Quoted text:

Life Writing & Death: Dialogues of the Dead

Un-earthing the Eighteenth-Century Churchyard: Charlotte Smith’s Life Writing Among the Dead

Authors

  • James Metcalf King's College London

DOI:

https://doi.org/10.21827/ejlw.9.36900

Keywords:

Charlotte Smith, graveyard poetry, churchyard, death

Abstract

The work of poet and novelist Charlotte Smith (1749–1806) has been consistently associated with life writing through the successive revelations of her autobiographical paratexts. While the life of the author is therefore familiar, Smith’s contribution to the relationship between life writing and death has been less examined. Several of her novels and poems demonstrate an awareness of and departure from the tropes of mid-eighteenth-century ‘graveyard poetry’. Central among these is the churchyard, and through this landscape Smith revises the literary community of the ‘graveyard school’ but also its conventional life writing of the dead. Reversing the recuperation of the dead through religious, familial, or other compensations common to elegies, epitaphs, funeral sermons, and ‘graveyard poetry’, Smith unearths merely decaying corpses; in doing so she re-writes the life of the dead and re-imagines the life of living communities that have been divested of the humic foundations the idealised, familiar, localised dead provide. Situated in the context of churchyard literature and the churchyard’s long history of transmortal relationships, this article argues that Smith’s sonnet ‘Written in the Church-Yard at Middleton in Sussex’ (1789) intervenes in the reclamation of the dead through life writing to interrogate what happens when these consolatory processes are eroded.

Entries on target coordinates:
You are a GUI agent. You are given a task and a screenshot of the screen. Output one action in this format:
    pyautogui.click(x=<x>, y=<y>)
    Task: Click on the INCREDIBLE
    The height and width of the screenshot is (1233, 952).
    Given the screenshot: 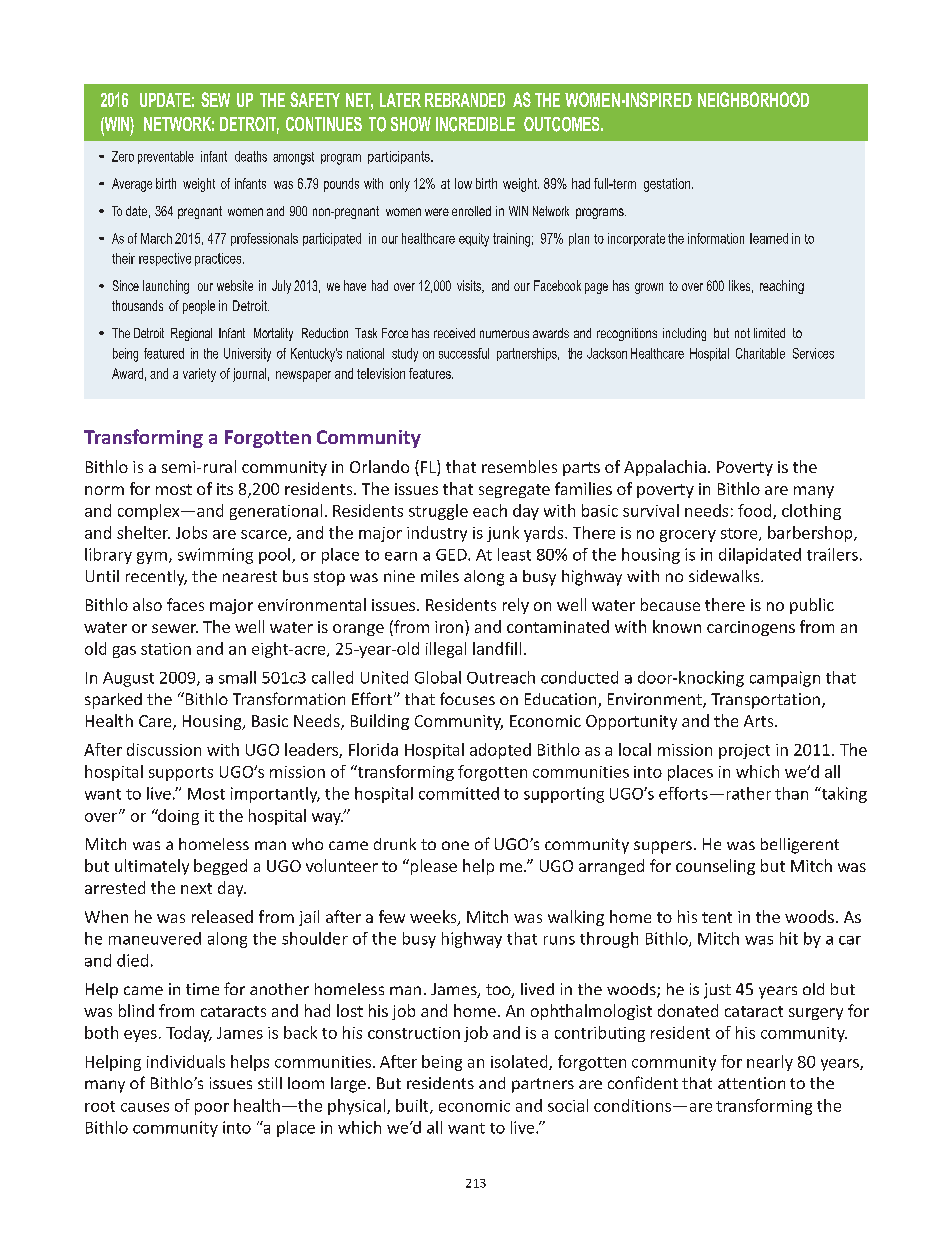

Task requirements:
A - Answer these questions using the Charlotte Smith article page:
(i) With which institution is the author James Metcalf listed?
(ii) What birth and death years are given for Charlotte Smith?
(iii) In what year is Smith's sonnet 'Written in the Church-Yard at Middleton in Sussex' dated?
B - Format every line of the records as a Markdown table with the columns Row and Line, skipping blank lines. Leave the pictures out of your answer.
The Charlotte Smith article page and the records have no connection to each other.

Answers given:
A -
(i) King's College London
(ii) 1749–1806
(iii) 1789

B -
| Row | Line |
|---|---|
| 1 | You are a GUI agent. You are given a task and a screenshot of the screen. Output one action in this format: |
| 2 |     pyautogui.click(x=<x>, y=<y>) |
| 3 |     Task: Click on the INCREDIBLE |
| 4 |     The height and width of the screenshot is (1233, 952). |
| 5 |     Given the screenshot:  |